How much you download from the Internet varies from month to month, but is fairly consistent over the long term. This total amount of bandwidth may seem like an also-ran when compared to the speed of your connection (remember to regularly check your bandwidth performance with an Internet speed test), or its price, but knowing how much data you transmit and receive can help determine which providers offer the best deals, and which want to charge too much per megabyte; to estimate this data use, you need an Internet bandwidth calculator.
The Vanishing Buffet
Water, electricity, and natural gas are all metered based on actual consumption — the more you use per month, the higher your bill. Internet, however, has typically been an all-you-can-eat affair, allowing users to download and upload as much as they want for a fixed monthly fee. This model posed no problems for providers in the days of dial-up modems and first-generation affordable desktops, but advances in connection speed coupled with the rise of mobile devices has led to massive consumption with an expectation of unlimited use. Smartphone and tablet providers were quick to impose limits on mobile data, which consumers had no choice but to accept in an emerging market. Wired Internet providers, however, have been trying to cap the amount of data per user for years. Some companies have tried opt-in plans that come with lower monthly rates, while others give users willing to pay for higher speed packages larger data caps. Others are simply mandating caps and assessing fees for any overage; in other words, if you plan allows only 10 gigabytes per month and you download 11, expect to pay a premium.

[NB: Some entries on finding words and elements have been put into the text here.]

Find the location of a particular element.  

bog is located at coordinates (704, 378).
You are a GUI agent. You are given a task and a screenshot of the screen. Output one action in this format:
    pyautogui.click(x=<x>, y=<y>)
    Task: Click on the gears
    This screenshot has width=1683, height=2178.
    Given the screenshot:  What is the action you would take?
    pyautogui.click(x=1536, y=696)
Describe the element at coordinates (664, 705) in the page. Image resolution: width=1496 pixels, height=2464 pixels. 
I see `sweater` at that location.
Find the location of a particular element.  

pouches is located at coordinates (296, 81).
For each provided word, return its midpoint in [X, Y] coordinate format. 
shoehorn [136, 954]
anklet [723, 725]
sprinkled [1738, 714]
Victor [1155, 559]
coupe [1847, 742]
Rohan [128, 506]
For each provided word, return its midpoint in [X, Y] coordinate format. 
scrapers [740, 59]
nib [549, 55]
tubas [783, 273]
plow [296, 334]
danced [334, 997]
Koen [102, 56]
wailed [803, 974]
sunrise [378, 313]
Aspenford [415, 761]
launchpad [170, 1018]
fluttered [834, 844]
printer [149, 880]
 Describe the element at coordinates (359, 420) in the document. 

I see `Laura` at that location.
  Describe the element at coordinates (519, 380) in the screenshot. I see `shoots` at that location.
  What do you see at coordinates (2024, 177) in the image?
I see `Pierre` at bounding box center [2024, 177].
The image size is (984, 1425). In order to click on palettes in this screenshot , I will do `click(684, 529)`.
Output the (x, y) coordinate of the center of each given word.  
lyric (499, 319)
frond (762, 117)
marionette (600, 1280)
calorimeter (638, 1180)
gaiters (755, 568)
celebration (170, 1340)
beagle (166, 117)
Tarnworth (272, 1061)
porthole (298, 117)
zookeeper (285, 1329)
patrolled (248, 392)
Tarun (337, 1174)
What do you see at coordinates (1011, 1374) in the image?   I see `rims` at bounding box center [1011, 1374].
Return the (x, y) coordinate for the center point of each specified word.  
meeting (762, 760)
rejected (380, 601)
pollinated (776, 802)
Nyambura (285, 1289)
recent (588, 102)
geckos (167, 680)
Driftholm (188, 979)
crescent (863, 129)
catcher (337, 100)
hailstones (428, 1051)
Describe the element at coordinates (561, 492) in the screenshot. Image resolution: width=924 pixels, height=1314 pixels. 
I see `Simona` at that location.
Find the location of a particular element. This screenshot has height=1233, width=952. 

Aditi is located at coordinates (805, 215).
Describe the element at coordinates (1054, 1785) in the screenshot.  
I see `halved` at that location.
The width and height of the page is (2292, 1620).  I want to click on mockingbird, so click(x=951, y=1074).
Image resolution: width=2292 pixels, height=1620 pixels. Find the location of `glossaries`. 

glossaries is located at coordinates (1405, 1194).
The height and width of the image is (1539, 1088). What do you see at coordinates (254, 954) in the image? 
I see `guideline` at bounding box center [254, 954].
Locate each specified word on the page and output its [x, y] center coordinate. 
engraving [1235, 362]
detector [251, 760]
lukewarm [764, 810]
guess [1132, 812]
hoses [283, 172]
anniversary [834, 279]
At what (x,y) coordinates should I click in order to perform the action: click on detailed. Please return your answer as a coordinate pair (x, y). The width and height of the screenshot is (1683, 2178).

A Quick Test with an Internet bandwidth calculator
To avoid paying more than you should for data, you need to determine how much you use in a typical month. One way to find this number is by recording the size of every file you download or send — this includes emails, emails with attachments, images, videos, songs, and even the data transferred while web surfing. Although possible, most users don’t have time for this kind of detailed study and instead turn to a free Internet bandwidth calculator. Many sites offer this service, allowing you to estimate the number, type, and size of files you send and receive during the month to produce an average result. Some will give an estimated total use in gigabytes, while others will suggest how fast your connection should be to support your needs. If your concern is hitting a provider’s data ceiling, look for a calculator that returns results in amount of data downloaded; faster transfer rates do nothing to lower the cost of data overages.
Not all providers have switched over to hard caps, especially on home network or small business connections, but if you’re not sure always call and ask exactly what your plan covers and how much per gigabyte you’ll be charged for going over. Although a bandwidth calculator can’t give an exact reading on how much you’ve downloaded — or will in the coming months — using this tool is a good way to determine if you need to scale back on your downloads or find a provider that doesn’t limit your use.